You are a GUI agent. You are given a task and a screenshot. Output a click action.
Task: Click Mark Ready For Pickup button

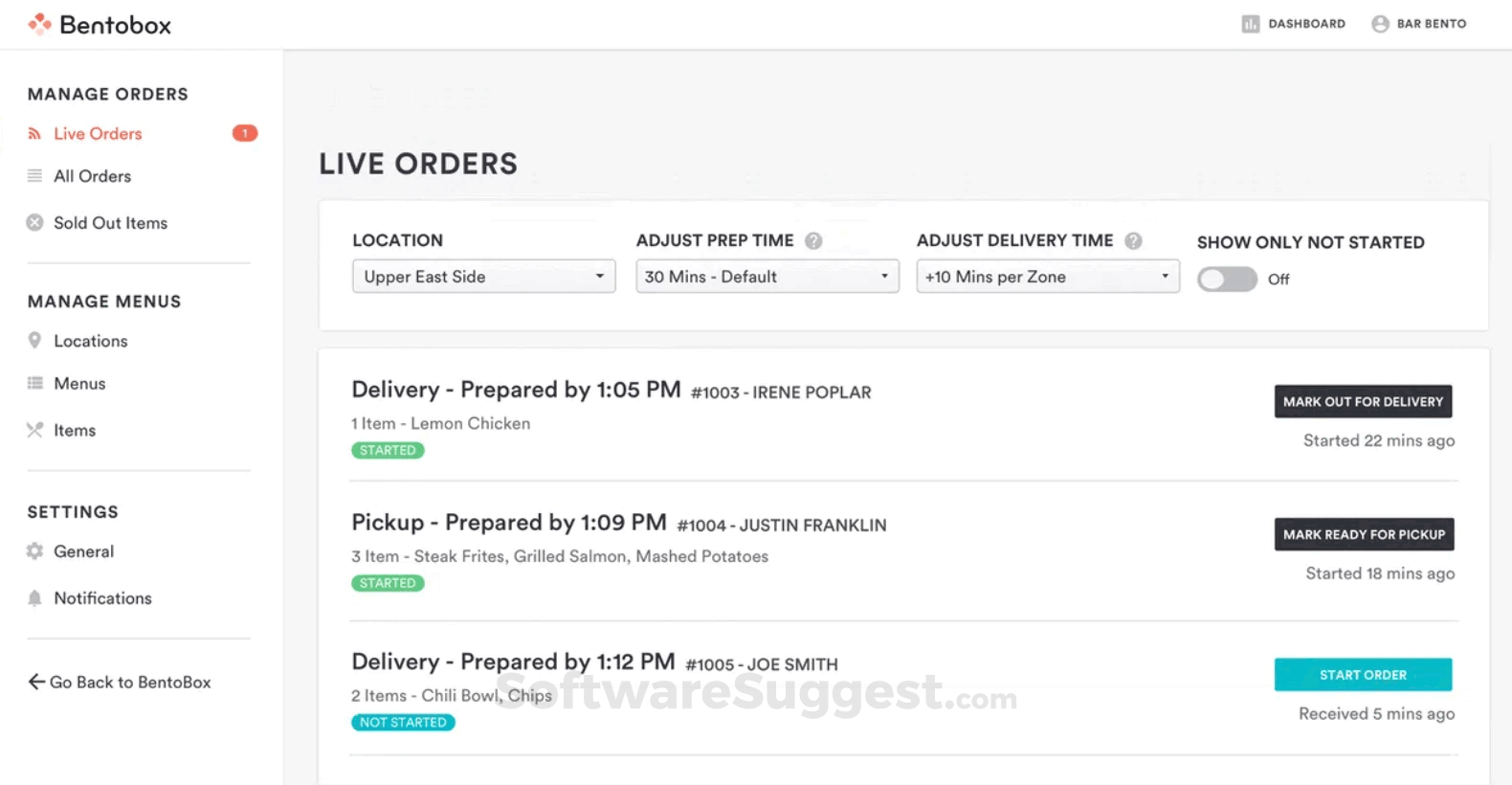[x=1364, y=534]
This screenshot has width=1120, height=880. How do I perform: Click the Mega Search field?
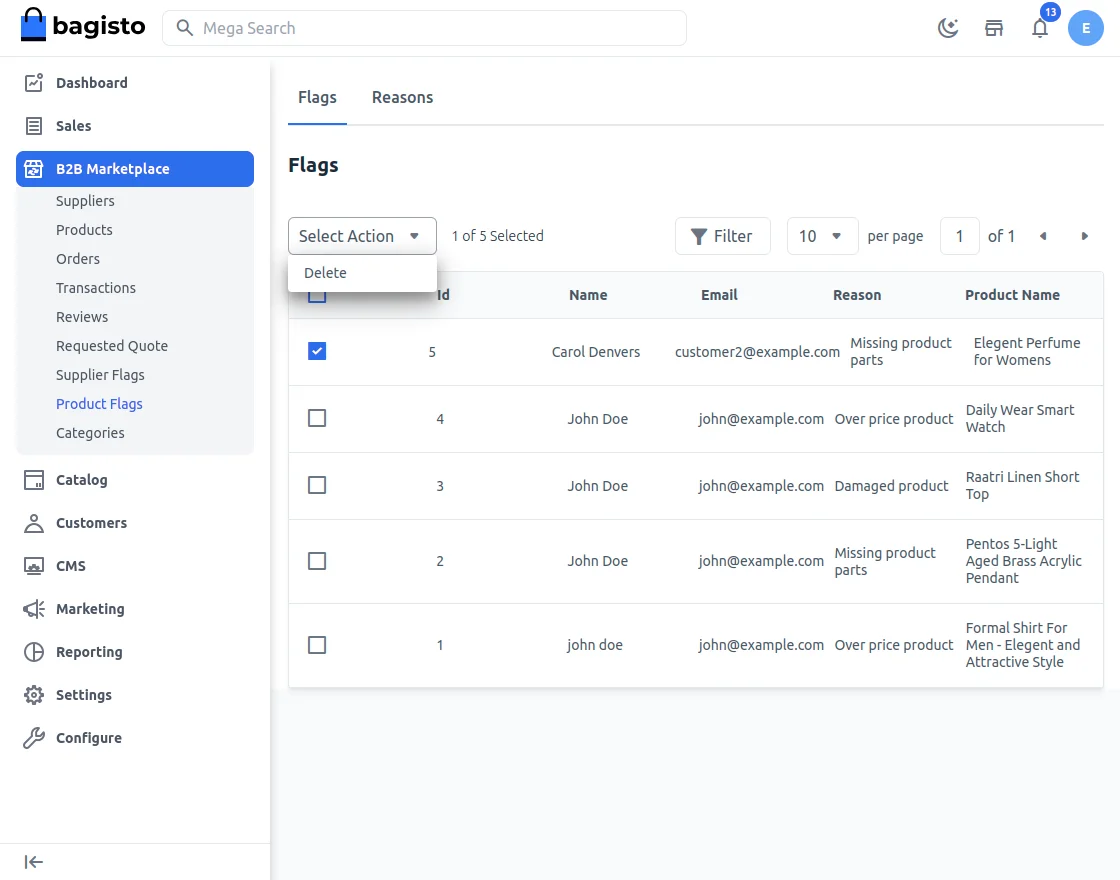pos(424,28)
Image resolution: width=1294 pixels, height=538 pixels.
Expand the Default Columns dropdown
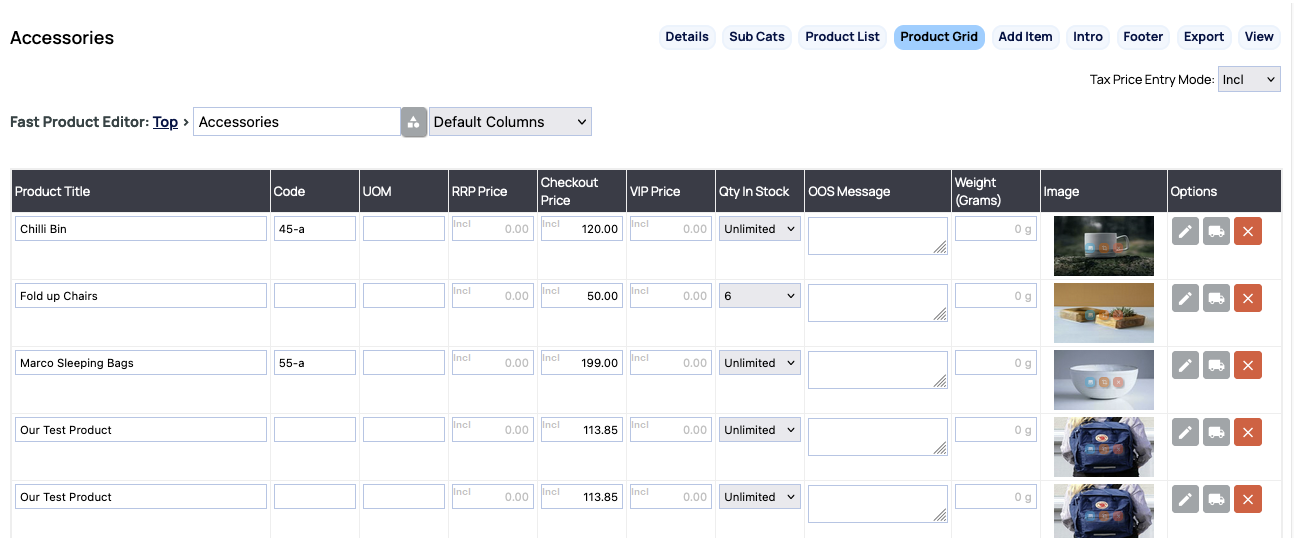point(510,122)

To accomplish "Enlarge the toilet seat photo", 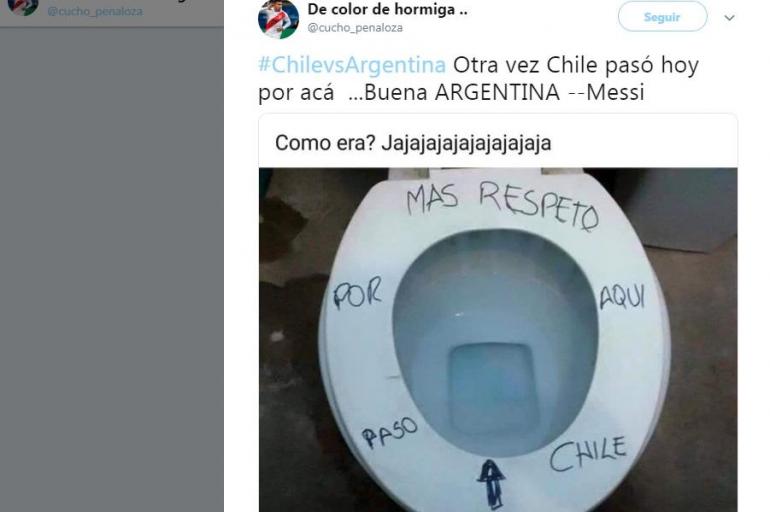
• • • • •
**Exercise:** Pictures are to be omitted; set down the rest of the entries exactly as given.

**Solution for this task:**
You are a GUI agent. You are given a task and a screenshot. Output a click action.
Task: Click Mark Ready For Pickup button

[x=1364, y=534]
This screenshot has width=1120, height=880. How do I perform: Click the Mega Search field?
pos(424,28)
Image resolution: width=1294 pixels, height=538 pixels.
Expand the Default Columns dropdown
point(510,122)

To accomplish "Enlarge the toilet seat photo", 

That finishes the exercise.